A few highlights from Claroty’s perspective include:

Schneider Electric Takes the High Road with Triton 

Quite likely the most long-term impactful revelation was Schneider Electric (SE) sharing details of the Triton malware used to attack a Triconex safety system. SE decided to deal with this attack head-on and to discuss details publically.  Claroty and the rest of the industry loudly applauded their forthcoming approach. Other industrial vendors will have to contend with attacks on their systems and we trust that Schneider Electric’s example will provide a roadmap for these unfortunate but likely events moving forward – kudos to the SE team!!

Paul Forney and Andrew Kling from Schneider Electric shared the results of their malware analysis work–their teams have been working around the clock for months, tearing apart the malware and understanding exactly how it works so they can protect customers.  In addition to sharing details about how the malware works on stage, the two announced that SE had developed a tool customers can use to detect the presence of Triton.

Paul and Andy gave Claroty a nice shout out, with Paul noting “Claroty has an impressive ability to detect Triton Triconex malware on the wire.” Claroty’s Threat Detection recognized the Triton-based attack out of the box, issuing a high-priority suspicious configuration download alert. 

Paul also noted jokingly, that Claroty was “bugging them every day” with our findings. We have had a Triconex system on our lab since early 2017 and supported the protocol in our platform since May. The Claroty Research team shared our malware analysis and lab test findings directly with the Schneider team through the ongoing event.

The Triton episode was not without its issues. For example, some security vendors jumped the gun with less-than-well-coordinated public releases, so there are some “lessons-learned” that should be discussed before the next attack. Stay tuned.

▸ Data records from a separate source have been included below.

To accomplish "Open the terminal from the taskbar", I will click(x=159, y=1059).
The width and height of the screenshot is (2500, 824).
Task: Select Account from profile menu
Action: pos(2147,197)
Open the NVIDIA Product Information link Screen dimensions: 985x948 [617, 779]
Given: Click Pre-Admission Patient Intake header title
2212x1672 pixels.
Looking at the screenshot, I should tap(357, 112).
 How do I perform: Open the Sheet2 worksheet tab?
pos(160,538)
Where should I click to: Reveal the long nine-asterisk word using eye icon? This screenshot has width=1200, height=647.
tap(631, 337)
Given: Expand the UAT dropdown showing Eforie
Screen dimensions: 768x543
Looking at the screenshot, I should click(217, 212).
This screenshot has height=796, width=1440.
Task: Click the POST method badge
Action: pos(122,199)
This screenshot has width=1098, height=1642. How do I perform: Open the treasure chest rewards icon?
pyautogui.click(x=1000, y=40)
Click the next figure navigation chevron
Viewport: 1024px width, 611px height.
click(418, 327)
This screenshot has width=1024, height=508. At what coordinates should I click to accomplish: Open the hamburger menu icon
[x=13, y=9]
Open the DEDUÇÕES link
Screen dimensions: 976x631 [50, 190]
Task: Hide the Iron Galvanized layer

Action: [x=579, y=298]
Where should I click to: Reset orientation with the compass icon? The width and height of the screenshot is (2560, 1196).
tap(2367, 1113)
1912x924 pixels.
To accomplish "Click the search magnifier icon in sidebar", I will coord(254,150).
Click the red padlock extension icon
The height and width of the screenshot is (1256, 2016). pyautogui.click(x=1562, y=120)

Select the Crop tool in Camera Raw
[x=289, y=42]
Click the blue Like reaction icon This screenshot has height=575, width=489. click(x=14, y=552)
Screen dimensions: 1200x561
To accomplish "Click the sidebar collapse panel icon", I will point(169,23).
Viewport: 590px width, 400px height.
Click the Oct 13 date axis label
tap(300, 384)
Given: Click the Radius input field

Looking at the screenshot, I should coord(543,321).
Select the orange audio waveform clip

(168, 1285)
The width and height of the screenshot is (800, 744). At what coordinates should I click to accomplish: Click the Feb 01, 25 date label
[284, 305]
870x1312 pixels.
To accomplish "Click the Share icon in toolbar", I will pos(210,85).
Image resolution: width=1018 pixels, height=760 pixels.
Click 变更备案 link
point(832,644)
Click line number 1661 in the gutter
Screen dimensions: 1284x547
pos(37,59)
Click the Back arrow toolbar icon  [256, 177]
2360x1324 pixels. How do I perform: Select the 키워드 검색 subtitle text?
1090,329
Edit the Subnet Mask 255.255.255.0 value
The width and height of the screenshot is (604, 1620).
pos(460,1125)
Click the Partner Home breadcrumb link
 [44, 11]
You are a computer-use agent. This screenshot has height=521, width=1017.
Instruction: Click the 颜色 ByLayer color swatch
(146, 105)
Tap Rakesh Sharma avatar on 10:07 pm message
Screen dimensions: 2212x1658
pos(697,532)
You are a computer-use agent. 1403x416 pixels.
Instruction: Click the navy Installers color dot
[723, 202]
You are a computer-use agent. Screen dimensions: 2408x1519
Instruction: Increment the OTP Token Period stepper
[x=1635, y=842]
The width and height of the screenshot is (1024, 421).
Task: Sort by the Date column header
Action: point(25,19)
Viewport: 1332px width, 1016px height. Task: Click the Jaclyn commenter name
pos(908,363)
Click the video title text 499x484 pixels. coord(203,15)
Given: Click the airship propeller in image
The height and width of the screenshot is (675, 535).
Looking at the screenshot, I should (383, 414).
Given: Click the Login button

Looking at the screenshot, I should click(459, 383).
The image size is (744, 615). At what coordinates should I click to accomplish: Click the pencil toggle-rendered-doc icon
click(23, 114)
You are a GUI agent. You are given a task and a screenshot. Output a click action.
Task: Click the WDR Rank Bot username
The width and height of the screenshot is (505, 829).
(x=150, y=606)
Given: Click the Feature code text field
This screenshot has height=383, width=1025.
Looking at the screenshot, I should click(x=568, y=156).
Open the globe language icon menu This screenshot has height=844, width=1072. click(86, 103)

Drive By Shootings – PCAP Style

Where else but S4 can you have a super-technical drive-by shooting?  We love it!  At S4x17 we had a lively discussion/debate with Joel Langill (A.K.A. SCADAHacker) about the intricacies of analyzing and baselining various complex protocols.  During the S4x18 Cabana Sessions Joel dropped by for a “spot challenge”–dropping a PCAP with traffic from the notoriously tricky Honeywell DCS systems on the Claroty Team.  We were up to Joel’s challenge and in a few minutes our Claroty Continuous Threat Detection system was ingesting the data and detailing the system.



CTF – Claroty Team Takes 2nd Place in Their Spare Time

In their not-so-copious spare time away from the ICS Detection Challenge, some of our Research Team worked the S4 Capture the Flag (CTF) competition.  They just can’t get enough!  We teamed up with Mike Garcia a cybersecurity expert from the energy sector–adding additional firepower to our team and took second place in the competition!




If you weren’t already familiar with Digital Bond’s annual S4 ICS security conference, this should give you a bit of the flavor. Companies with serious interest in the current best practices and forward-leaning examples from companies on the journey should consider sending their teams responsible for ICS security to S4x19.